======== INFORMATION SUPPLIED
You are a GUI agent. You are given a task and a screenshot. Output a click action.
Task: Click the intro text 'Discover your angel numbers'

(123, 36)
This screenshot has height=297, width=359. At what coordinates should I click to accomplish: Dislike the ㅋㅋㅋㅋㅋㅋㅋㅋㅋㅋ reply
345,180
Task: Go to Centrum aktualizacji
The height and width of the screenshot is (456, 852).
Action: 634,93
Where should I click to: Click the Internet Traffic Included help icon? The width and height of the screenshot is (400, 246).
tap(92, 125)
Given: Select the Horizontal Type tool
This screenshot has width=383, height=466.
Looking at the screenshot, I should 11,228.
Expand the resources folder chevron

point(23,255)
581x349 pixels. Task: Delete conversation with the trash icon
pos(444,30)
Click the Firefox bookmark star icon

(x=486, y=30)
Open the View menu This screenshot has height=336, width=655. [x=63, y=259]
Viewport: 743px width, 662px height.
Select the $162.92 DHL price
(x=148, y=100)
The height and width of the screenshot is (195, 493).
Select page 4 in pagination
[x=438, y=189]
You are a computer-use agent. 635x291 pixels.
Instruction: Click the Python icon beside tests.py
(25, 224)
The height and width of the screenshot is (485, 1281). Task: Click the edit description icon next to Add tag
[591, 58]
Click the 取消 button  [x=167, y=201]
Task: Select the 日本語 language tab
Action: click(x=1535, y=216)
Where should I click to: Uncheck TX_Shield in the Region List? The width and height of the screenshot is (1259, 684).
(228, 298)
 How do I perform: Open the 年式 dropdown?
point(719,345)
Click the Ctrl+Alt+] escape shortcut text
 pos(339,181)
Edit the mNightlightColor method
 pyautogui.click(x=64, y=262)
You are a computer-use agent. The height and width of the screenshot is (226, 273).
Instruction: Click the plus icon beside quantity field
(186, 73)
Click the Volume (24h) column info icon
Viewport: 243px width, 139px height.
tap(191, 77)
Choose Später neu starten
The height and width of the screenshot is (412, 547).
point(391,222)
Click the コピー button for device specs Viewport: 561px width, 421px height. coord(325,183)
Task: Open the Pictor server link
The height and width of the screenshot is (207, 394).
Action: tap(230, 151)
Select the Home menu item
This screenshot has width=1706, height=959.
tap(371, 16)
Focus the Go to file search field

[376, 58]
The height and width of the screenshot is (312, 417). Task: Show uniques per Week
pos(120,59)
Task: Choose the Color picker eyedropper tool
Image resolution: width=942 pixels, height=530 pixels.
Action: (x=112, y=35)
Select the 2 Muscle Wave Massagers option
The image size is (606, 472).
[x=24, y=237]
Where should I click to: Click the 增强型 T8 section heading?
================
TASK TO COMPLETE: In this exercise, every line of the listing is to be output exactly.

ANSWER TO THIS EXERCISE:
You are a GUI agent. You are given a task and a screenshot. Output a click action.
Task: Click the intro text 'Discover your angel numbers'

(123, 36)
This screenshot has height=297, width=359. At what coordinates should I click to accomplish: Dislike the ㅋㅋㅋㅋㅋㅋㅋㅋㅋㅋ reply
345,180
Task: Go to Centrum aktualizacji
The height and width of the screenshot is (456, 852).
Action: 634,93
Where should I click to: Click the Internet Traffic Included help icon? The width and height of the screenshot is (400, 246).
tap(92, 125)
Given: Select the Horizontal Type tool
This screenshot has width=383, height=466.
Looking at the screenshot, I should 11,228.
Expand the resources folder chevron

point(23,255)
581x349 pixels. Task: Delete conversation with the trash icon
pos(444,30)
Click the Firefox bookmark star icon

(x=486, y=30)
Open the View menu This screenshot has height=336, width=655. [x=63, y=259]
Viewport: 743px width, 662px height.
Select the $162.92 DHL price
(x=148, y=100)
The height and width of the screenshot is (195, 493).
Select page 4 in pagination
[x=438, y=189]
You are a computer-use agent. 635x291 pixels.
Instruction: Click the Python icon beside tests.py
(25, 224)
The height and width of the screenshot is (485, 1281). Task: Click the edit description icon next to Add tag
[591, 58]
Click the 取消 button  [x=167, y=201]
Task: Select the 日本語 language tab
Action: click(x=1535, y=216)
Where should I click to: Uncheck TX_Shield in the Region List? The width and height of the screenshot is (1259, 684).
(228, 298)
 How do I perform: Open the 年式 dropdown?
point(719,345)
Click the Ctrl+Alt+] escape shortcut text
 pos(339,181)
Edit the mNightlightColor method
 pyautogui.click(x=64, y=262)
You are a computer-use agent. The height and width of the screenshot is (226, 273).
Instruction: Click the plus icon beside quantity field
(186, 73)
Click the Volume (24h) column info icon
Viewport: 243px width, 139px height.
tap(191, 77)
Choose Später neu starten
The height and width of the screenshot is (412, 547).
point(391,222)
Click the コピー button for device specs Viewport: 561px width, 421px height. coord(325,183)
Task: Open the Pictor server link
The height and width of the screenshot is (207, 394).
Action: tap(230, 151)
Select the Home menu item
This screenshot has width=1706, height=959.
tap(371, 16)
Focus the Go to file search field

[376, 58]
The height and width of the screenshot is (312, 417). Task: Show uniques per Week
pos(120,59)
Task: Choose the Color picker eyedropper tool
Image resolution: width=942 pixels, height=530 pixels.
Action: (x=112, y=35)
Select the 2 Muscle Wave Massagers option
The image size is (606, 472).
[x=24, y=237]
Where should I click to: Click the 增强型 T8 section heading?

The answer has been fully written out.